Kenapa penulis begitu memperhatikan persoalan “sepele” tentang Anjani yang tercerahkan harus lebih dulu menjadi Kartini, tidak terlepas dari politik pengetahuan yang sering melanda intelektual, LSM dan pemerintah yang seringkali mengebiri secara congkak pengetahuan subaltern atas dirinya yang dianggap “tidak sanggup berbicara” dan harus dibicarakan/diwakilkan tanpa upaya interelasi yang jujur terhadap kehendak mereka tentang suatu hal.
Kasus-kasus berdarah seperti di Bima, Mesuji dan Papua, merupakan contoh paling fasih bercerita bahwa ada yang salah ketika kita secara banal memposisikan subaltern sebagai “yang lain” (others), sebagai yang tidak tahu apa-apa bagi kemajuan peradaban sebuah bangsa.
Begitu pula, dekonstruksi yang dilakukan SAR masih terkesan normatif. Suguhan demi suguhan tragis realitas tidak dibarengi dengan “kesungguhan” melacak akar sosio-historis keterbelakangan masyarakat Sasak. Paling tidak, jejak-jejak feodalisme dan kolonialisme dihadirkan secara singkat dalam narasi-narasi dan atau lakon antagonistik untuk memperjelas hubungan konflik yang melatarbelakangi ketertindasan dan keterbelakangan mental masayarakat dan bagaimana mereka membicarakannya dalam perspektif “orang awam”.

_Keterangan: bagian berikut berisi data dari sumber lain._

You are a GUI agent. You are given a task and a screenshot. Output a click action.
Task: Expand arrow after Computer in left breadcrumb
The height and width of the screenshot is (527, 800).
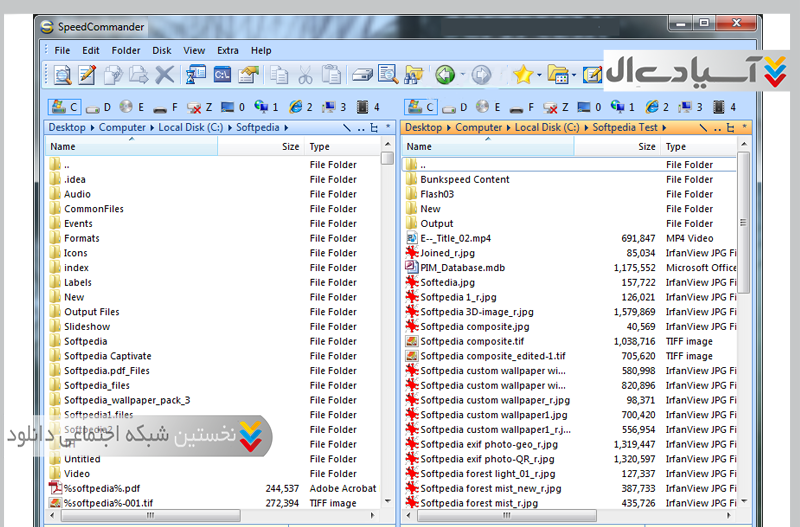[x=152, y=128]
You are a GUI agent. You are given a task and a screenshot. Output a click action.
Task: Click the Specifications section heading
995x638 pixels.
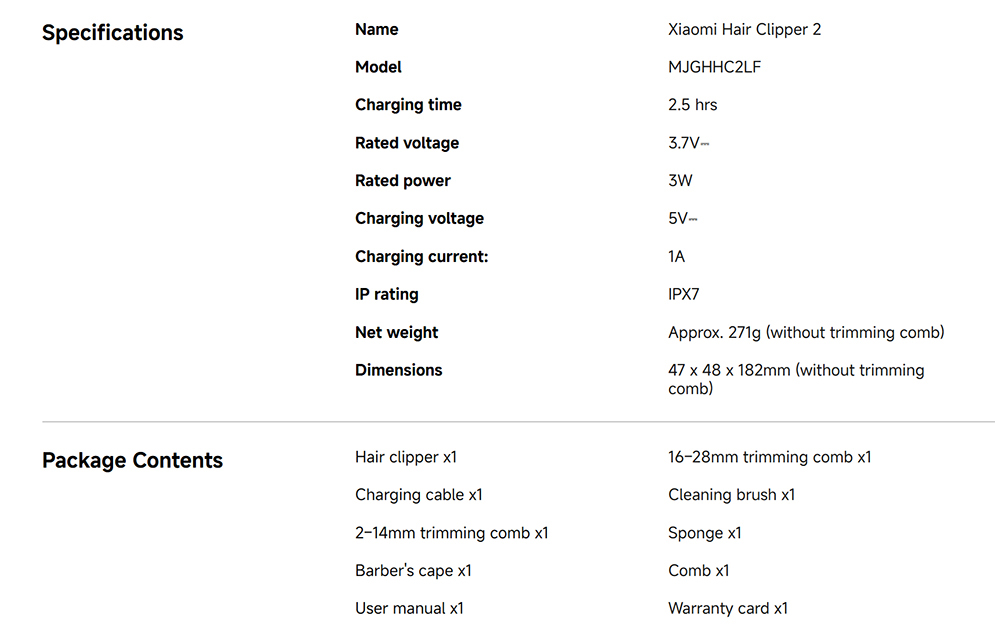(112, 33)
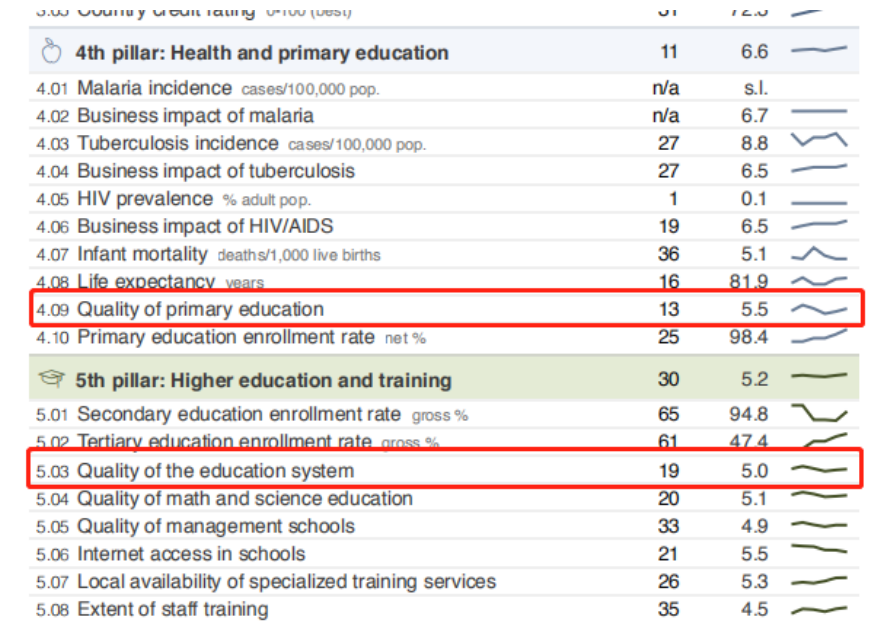Click the Infant mortality trend sparkline
Image resolution: width=884 pixels, height=633 pixels.
coord(819,254)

Masih terlalu kuatnya pesan-pesan naratif lakon pria, seperti Sasak Adi dan ayahnya, mengindikasikan kelemahan judul besar PST masih dikuasai semangat patriarchal dalam film ini. Sementara Anjani dan Wati yang berbicara sebagai dua sosok bersebrangan dan mewakili ilustrasi perempuan sasak dengan narasi-narasi yang kurang “binal” dan “takluk” pada petuah-petuah magis lelaki, tidak memberi “godaan” mengejutkan dalam bagaimana seharusnya pencerahan itu muncul berbicara melalui perempuan (subaltern). Dalam hal ini, PST, lagi-lagi, harus terjebak pada belenggu normativisme lelaki (elit) yang tidak sanggup dielakkan SAR. PST, seakan-akan, hanya wajah perempuan yang memang benar-benar tidak bisa bicara atas nasibnya ke depan. Pada posisi inilah, gubahan ‘subaltern’ Spivak menjadi perempuan’ oleh SAR membentangkan haru-biru realitas tentang keterbelakangan berbicara kepada kita begitu dekat.

Pada akhirnya, penulis kembali memberi pujian pada sang sutradara. SAR merupakan salah satu sutradara muda bertalenta dari Indonesia Timur yang mampu melepaskan diri dari pengaruh cerita bombastik percintaan, hantu-hantuan dan alur konflik umum yang banyak kita tonton dalam genre film layar lebar, FTV ataupun Sinetron yang banyak digandrungi kawula muda. SAR telah beranjak lebih jauh membentangkan epos realisme dan kritisisme dengan pesan-pesan “berbobot” yang tidak melulu happy ending. Sebagai wajah “baru” dalam sinema Indonesia dengan keluarnya PST sebagai film layar lebar pertamanya dengan biaya produksi yang sangat murah –isunya, total biaya yang dikeluarkan untuk film ini “hanya” Rp. 1,5 Miliar— dibanding film-film lain yang rata-rata di atas Rp. 2,5 Miliar untuk ukuran film layar lebar, tentu saja, SAR layak diperhitungkan. Selamat menikmati hidangannya.